What is required — List each line below that contains the string "right". Matching is case-sensitive.

Supplied material —
..........

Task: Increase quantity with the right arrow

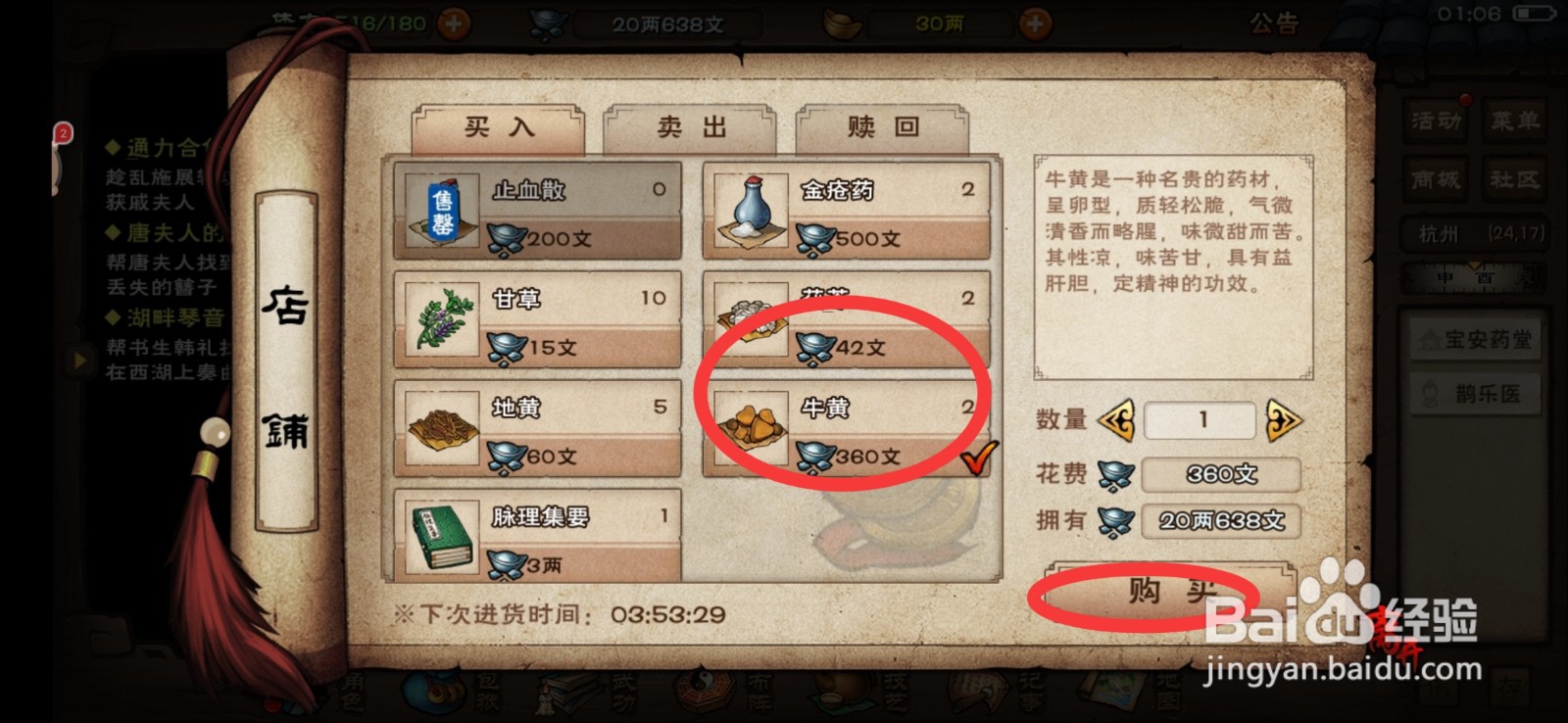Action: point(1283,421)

..........

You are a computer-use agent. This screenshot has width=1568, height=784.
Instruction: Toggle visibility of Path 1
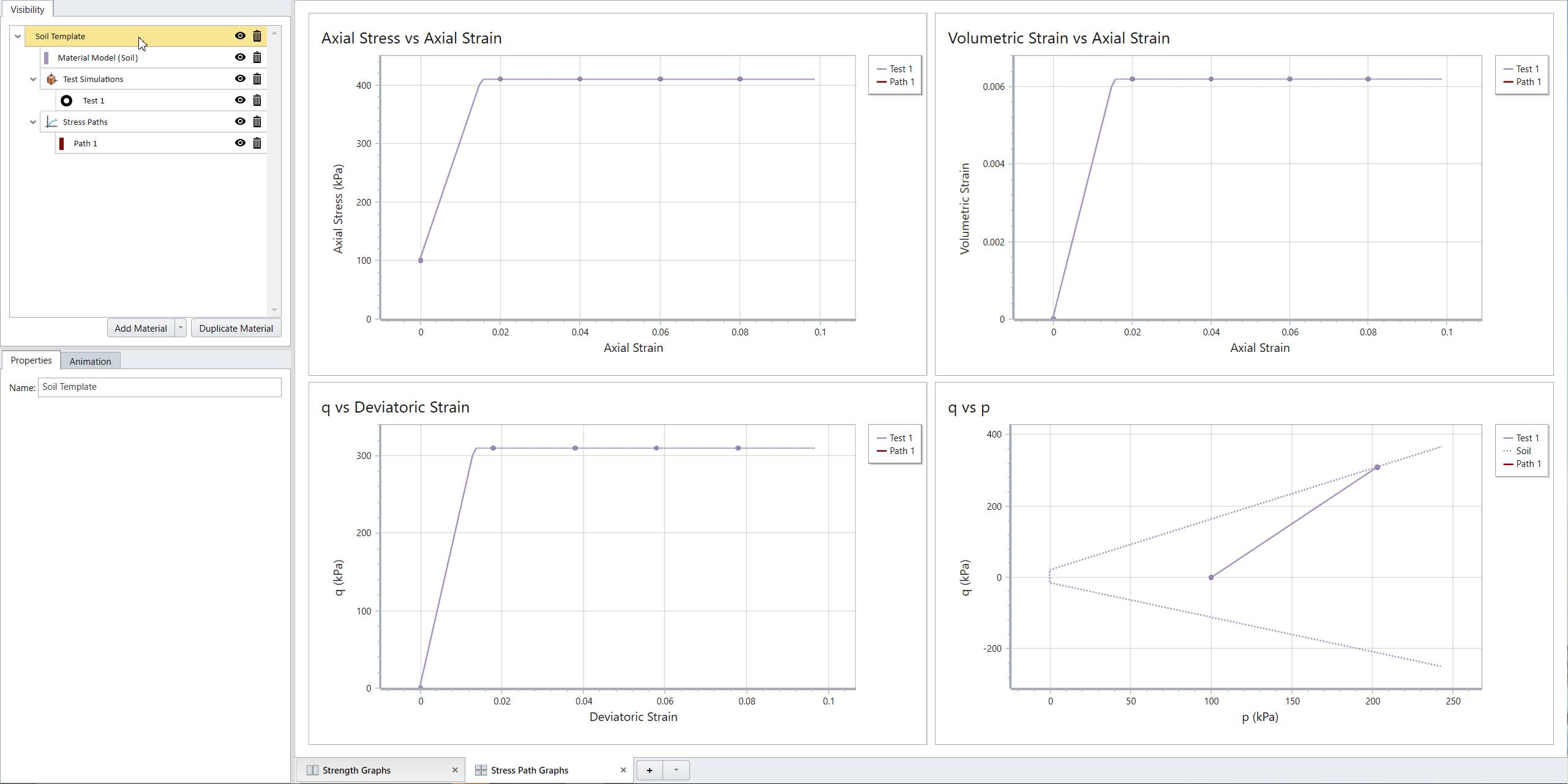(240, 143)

..........

Completed task —
Task: Increase quantity with the right arrow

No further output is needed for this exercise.